WORK ITEM | Print nothing but the lines below starting at the line that holds "Tiziano Broggiato, Preparazione" and ending at the line that holds "Settembre 2022 (265, 1478)", including both, each exactly as written.
..........
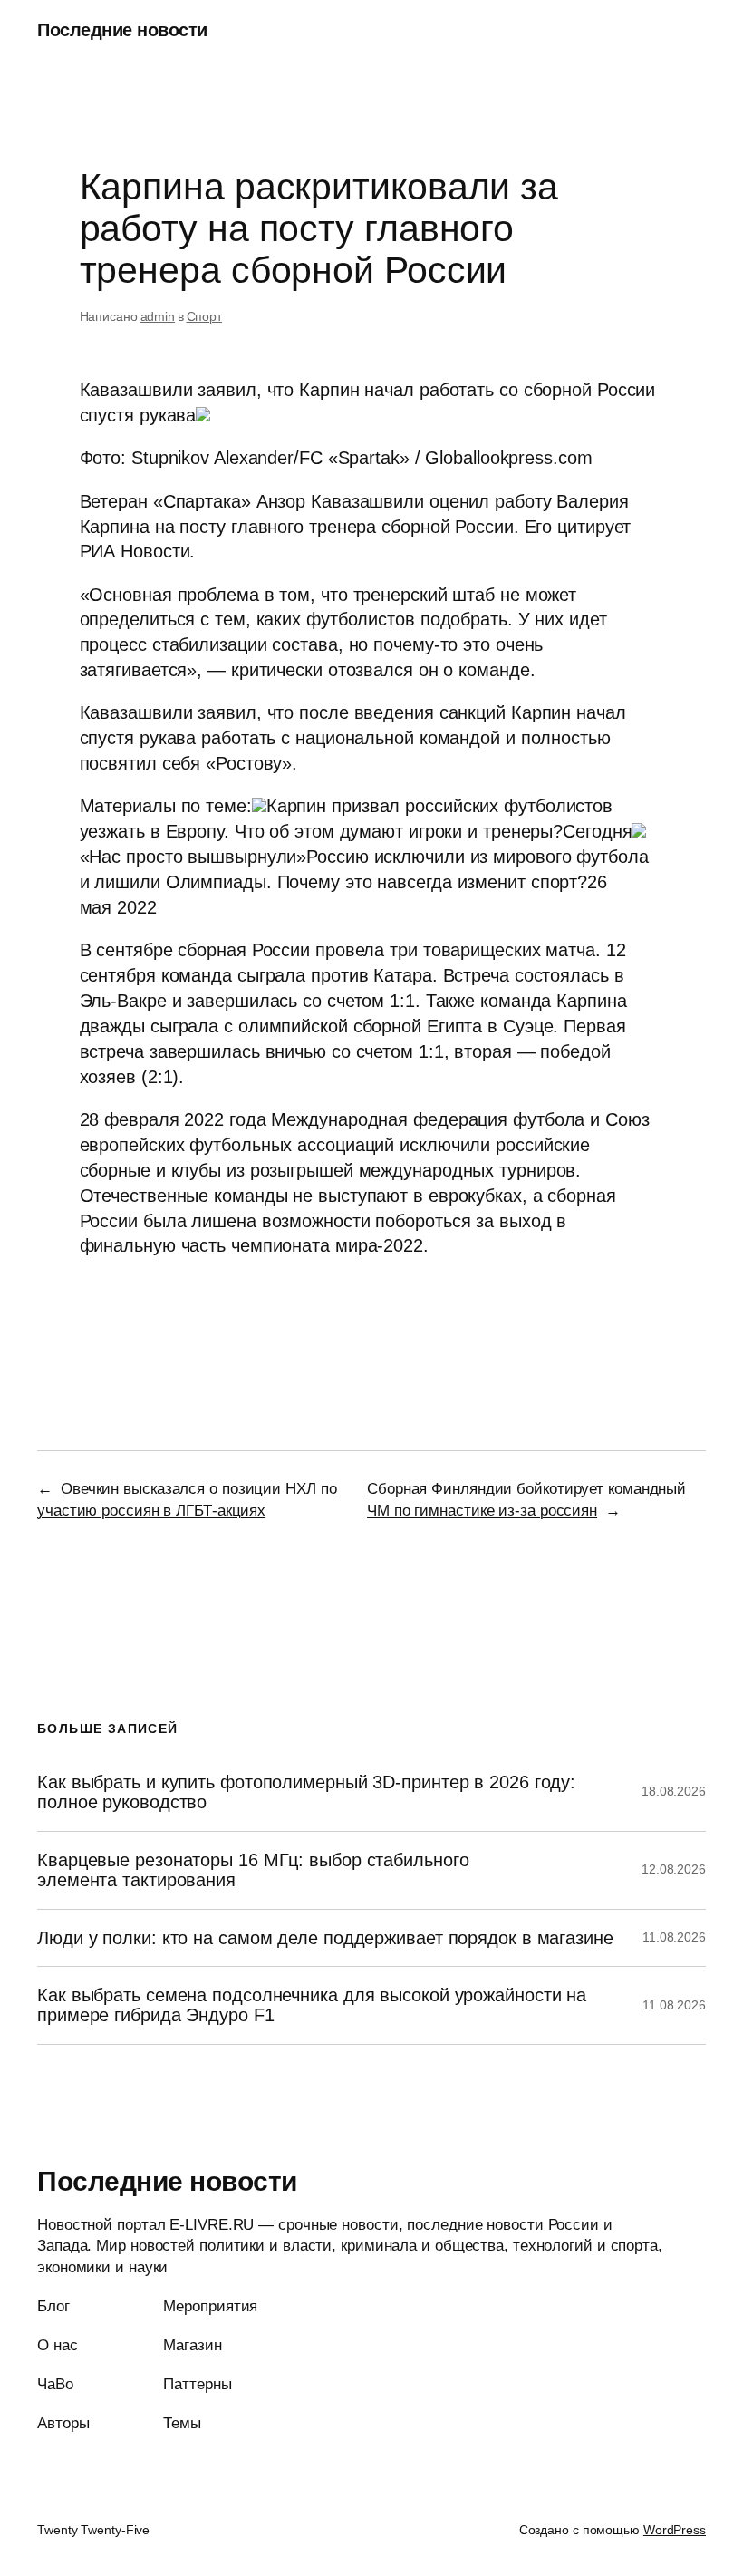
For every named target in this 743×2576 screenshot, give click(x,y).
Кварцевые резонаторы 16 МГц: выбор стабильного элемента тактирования (252, 1870)
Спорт (205, 316)
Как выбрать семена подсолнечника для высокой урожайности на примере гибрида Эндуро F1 (311, 2005)
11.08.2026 (674, 1937)
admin (158, 316)
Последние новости (122, 30)
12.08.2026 (674, 1869)
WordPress (674, 2530)
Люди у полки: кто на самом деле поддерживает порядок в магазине (325, 1938)
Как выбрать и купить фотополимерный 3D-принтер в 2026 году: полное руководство (306, 1792)
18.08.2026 (674, 1791)
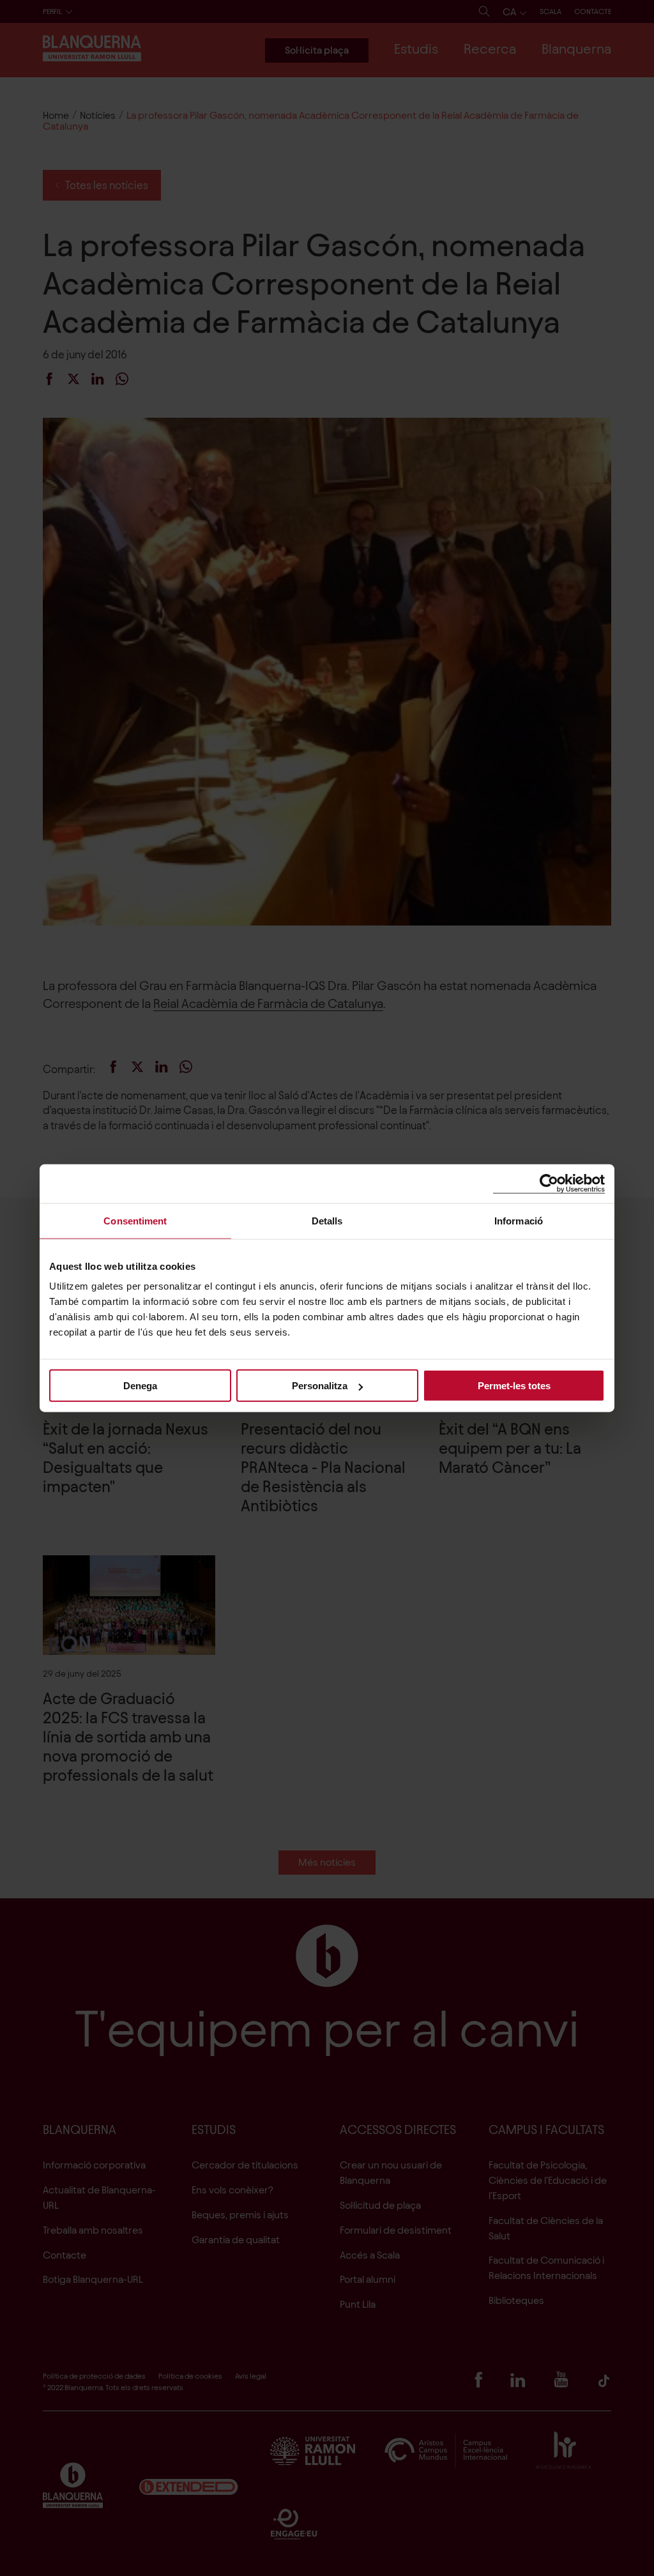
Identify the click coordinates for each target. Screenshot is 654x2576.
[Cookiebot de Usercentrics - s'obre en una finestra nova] (549, 1183)
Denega (140, 1385)
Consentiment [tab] (135, 1220)
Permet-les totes (514, 1385)
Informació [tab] (518, 1220)
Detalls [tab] (327, 1220)
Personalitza (319, 1385)
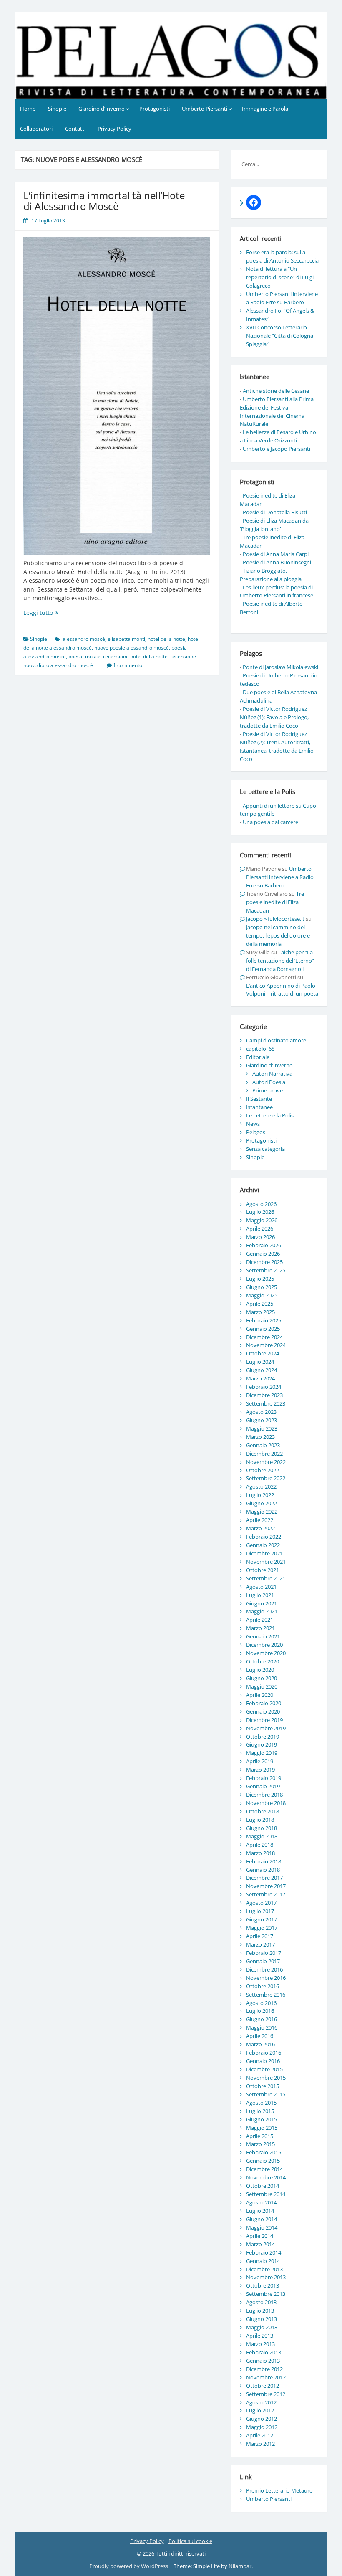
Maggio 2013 (261, 2327)
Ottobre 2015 (262, 2086)
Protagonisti (154, 108)
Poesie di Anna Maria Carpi (276, 554)
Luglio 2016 (260, 2011)
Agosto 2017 (261, 1902)
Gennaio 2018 (263, 1869)
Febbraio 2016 (263, 2052)
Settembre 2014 (265, 2194)
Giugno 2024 (261, 1370)
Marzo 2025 (260, 1312)
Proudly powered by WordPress (129, 2566)
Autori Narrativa (272, 1073)
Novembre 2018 (266, 1803)
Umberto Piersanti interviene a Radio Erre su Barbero (282, 298)
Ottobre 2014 (262, 2185)
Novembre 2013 (266, 2277)
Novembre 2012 (266, 2377)
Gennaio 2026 (263, 1253)
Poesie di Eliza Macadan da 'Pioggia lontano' (274, 525)
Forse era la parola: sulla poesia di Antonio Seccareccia (282, 256)
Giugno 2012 (261, 2418)
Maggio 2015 (261, 2127)
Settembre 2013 (265, 2294)
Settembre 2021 (265, 1578)
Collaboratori (36, 128)
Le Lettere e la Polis (270, 1115)
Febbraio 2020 (263, 1703)
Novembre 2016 (266, 1978)
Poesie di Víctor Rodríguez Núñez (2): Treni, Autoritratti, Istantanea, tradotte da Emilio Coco (277, 746)
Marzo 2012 (260, 2443)
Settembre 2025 (265, 1270)
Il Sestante (259, 1098)
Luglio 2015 (260, 2111)
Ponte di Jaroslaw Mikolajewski (280, 667)
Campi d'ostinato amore (276, 1040)
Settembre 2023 (265, 1403)
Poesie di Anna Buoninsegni (277, 562)
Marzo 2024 (260, 1378)
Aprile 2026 (259, 1228)
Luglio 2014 (260, 2211)
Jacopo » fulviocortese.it (275, 919)
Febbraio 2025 (263, 1320)
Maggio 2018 (261, 1836)
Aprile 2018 (259, 1844)
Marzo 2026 (260, 1237)
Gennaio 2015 (263, 2160)
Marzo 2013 (260, 2344)
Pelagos (255, 1132)
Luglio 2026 (260, 1212)
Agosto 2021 (261, 1586)
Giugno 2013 (261, 2319)
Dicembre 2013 (264, 2269)
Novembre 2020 (266, 1653)
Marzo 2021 (260, 1628)
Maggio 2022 (261, 1511)
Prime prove (267, 1090)
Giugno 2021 (261, 1603)
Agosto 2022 (261, 1486)
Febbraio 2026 (263, 1245)
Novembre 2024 (266, 1345)
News (253, 1123)
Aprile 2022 (259, 1520)
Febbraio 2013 (263, 2352)
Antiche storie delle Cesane (276, 390)
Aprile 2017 (259, 1936)
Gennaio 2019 (263, 1786)
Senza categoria (265, 1149)
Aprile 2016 (259, 2036)
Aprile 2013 (259, 2335)
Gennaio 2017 (263, 1961)
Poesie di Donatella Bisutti (275, 512)
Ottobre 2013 (262, 2285)
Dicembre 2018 (264, 1794)
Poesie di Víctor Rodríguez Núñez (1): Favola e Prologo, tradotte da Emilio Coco (274, 717)
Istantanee (259, 1107)
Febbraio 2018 (263, 1861)
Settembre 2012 (265, 2394)
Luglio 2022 (260, 1495)
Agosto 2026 (261, 1204)
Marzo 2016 (260, 2044)
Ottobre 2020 (262, 1661)
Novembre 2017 (266, 1886)
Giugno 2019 (261, 1744)
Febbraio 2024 (263, 1386)
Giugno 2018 (261, 1828)
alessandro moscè (84, 638)
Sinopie (57, 108)
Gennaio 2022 (263, 1545)
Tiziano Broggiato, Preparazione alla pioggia (271, 575)
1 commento (127, 665)
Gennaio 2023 (263, 1445)
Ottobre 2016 (262, 1986)
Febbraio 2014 (263, 2252)
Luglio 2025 (260, 1278)
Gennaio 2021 (263, 1636)
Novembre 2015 (266, 2077)
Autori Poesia (268, 1082)
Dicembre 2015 (264, 2069)
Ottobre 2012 (262, 2385)
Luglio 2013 (260, 2310)
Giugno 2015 (261, 2119)
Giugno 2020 (261, 1678)
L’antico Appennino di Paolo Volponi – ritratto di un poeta (282, 990)
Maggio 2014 (261, 2227)
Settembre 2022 (265, 1478)
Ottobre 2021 (262, 1570)
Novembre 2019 (266, 1728)
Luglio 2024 (260, 1361)
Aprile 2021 (259, 1619)
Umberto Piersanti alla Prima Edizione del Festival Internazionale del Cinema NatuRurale (277, 411)
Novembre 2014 (266, 2177)
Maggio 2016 (261, 2027)
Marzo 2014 (260, 2244)
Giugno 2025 (261, 1287)
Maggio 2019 (261, 1753)
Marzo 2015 (260, 2144)
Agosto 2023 (261, 1412)
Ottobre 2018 (262, 1811)
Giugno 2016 (261, 2019)
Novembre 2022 (266, 1462)
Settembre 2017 (265, 1894)
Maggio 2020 (261, 1686)
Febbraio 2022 (263, 1536)
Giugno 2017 (261, 1919)
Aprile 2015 (259, 2136)
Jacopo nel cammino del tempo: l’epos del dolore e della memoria (278, 935)
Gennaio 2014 (263, 2261)
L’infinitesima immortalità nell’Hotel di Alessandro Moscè (105, 200)
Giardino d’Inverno (101, 108)
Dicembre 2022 (264, 1453)
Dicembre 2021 (264, 1553)
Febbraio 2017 (263, 1953)
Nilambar (240, 2566)
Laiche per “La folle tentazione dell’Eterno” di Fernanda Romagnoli (280, 960)
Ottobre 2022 (262, 1470)
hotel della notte (166, 638)
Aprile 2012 (259, 2435)
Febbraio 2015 (263, 2152)
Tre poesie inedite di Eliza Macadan (275, 902)
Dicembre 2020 (264, 1644)
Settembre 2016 (265, 1994)
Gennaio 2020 (263, 1711)
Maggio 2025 (261, 1295)
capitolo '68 (260, 1048)
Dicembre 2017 (264, 1877)
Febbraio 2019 (263, 1778)
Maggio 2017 (261, 1927)
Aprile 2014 (259, 2236)
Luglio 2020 (260, 1670)
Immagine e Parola (265, 108)
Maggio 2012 (261, 2427)
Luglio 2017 (260, 1911)
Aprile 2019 (259, 1761)
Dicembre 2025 (264, 1262)
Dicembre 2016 (264, 1969)
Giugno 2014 (261, 2219)
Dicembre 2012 (264, 2369)
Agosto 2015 (261, 2102)
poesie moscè (84, 656)
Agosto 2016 (261, 2003)
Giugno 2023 (261, 1420)
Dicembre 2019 (264, 1720)
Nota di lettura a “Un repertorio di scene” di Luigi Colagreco (280, 277)
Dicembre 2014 (264, 2169)
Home (27, 108)
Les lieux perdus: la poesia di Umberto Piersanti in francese (276, 591)
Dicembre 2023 (264, 1395)
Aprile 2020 (259, 1695)
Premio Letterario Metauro (279, 2490)
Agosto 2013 (261, 2302)
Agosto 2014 (261, 2202)
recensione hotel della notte (135, 656)
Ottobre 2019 (262, 1736)
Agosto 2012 (261, 2402)
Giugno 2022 (261, 1503)
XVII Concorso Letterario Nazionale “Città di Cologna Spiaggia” (279, 336)
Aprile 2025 (259, 1303)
..........
RESULT OF THE TASK |
Tiziano Broggiato, Preparazione alla pioggia (271, 575)
1 commento (127, 665)
Gennaio 2023 (263, 1445)
Ottobre 2016 (262, 1986)
Febbraio 2014 (263, 2252)
Luglio 2025 (260, 1278)
Gennaio 2021 (263, 1636)
Novembre 2015 (266, 2077)
Autori Poesia (268, 1082)
Dicembre 2015 (264, 2069)
Ottobre 2012 (262, 2385)
Luglio 2013 (260, 2310)
Giugno 2015 (261, 2119)
Giugno 2020 (261, 1678)
L’antico Appennino di Paolo Volponi – ritratto di un poeta (282, 990)
Maggio 2014 (261, 2227)
Settembre 2022 (265, 1478)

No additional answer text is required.